Humana, one of the country’s largest health insurers, has already signed a deal that enshrines Fitbit Care as a preferred coaching solution for employers. The move expands an existing relationship between the two companies.
Fitbit Care enables organizations to deploy population health management solutions at scale. The tech comes packed with features such as guided audio and video workouts, text-based health interventions from a coach, goal setting, monitoring and visualizations of how something like sleep affects blood glucose levels help.
Health systems, insurers and employers who use Fitbit Care may then aggregate the data, enabling them to see larger trends in their patient or employee populations.
The platform isn’t meant for one condition or disease; Moore said it contains “repeatable paradigms” that are “agnostic to a particular condition.” That means Fitbit Care can be used for everything from wellness and prevention to chronic disease management and even for the management of complex conditions such as congestive heart failure.
In a study of 200 patients with hypertension, researchers found that 89 percent reached their target blood pressure numbers by the end of the first year, compared to 56 percent who used only health coaching and 30 percent who received only traditional care. What’s more, goal attainment among the Fitbit Care cohort increased as time went on, while the other cohorts saw deceases.

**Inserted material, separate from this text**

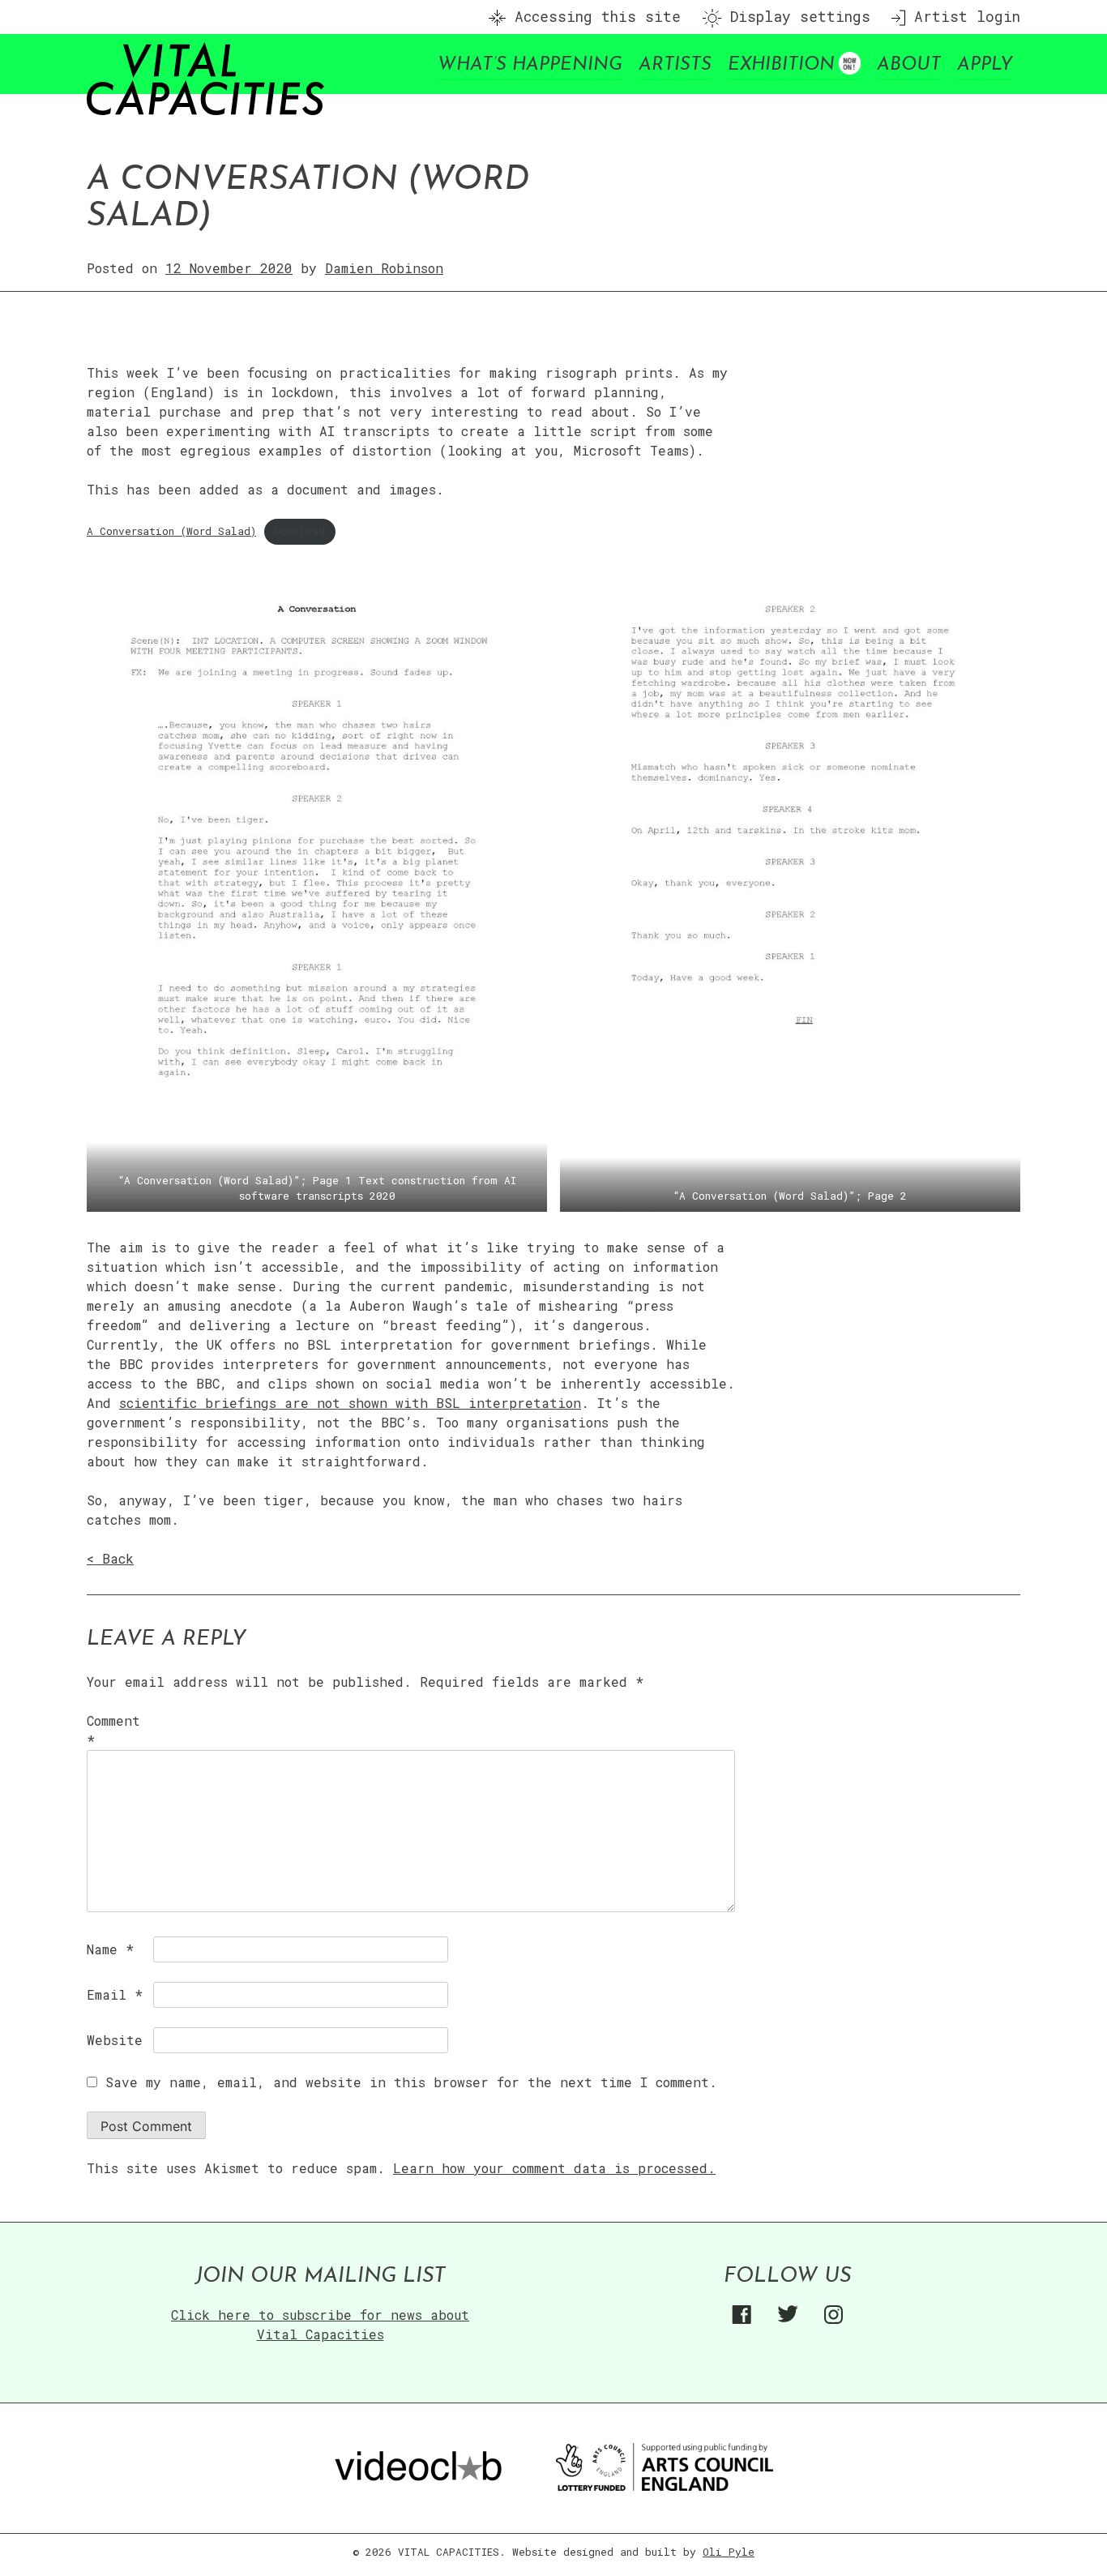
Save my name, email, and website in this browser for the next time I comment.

Right now, enterprise-level solutions make up less than 10 percent of Fitbit’s revenues, Pellegrini said. But efforts like Fitbit Care — through which customers can use their own coaches or those provided by Fitbit — are becoming a more important priority for the company, in the face of mounting competition from tech heavyweights like Apple.
“We are already seeing proof points that the solutions we’re building are taking hold. They’re resonating with our customers,” Pellegrini said. “For us, it’s about building out that recurring revenue model and executing that long-term strategy.”
And such solutions could become increasingly important for healthcare organizations — both as a means to improve patient care and the health of their own employees, as detailed in recent studies.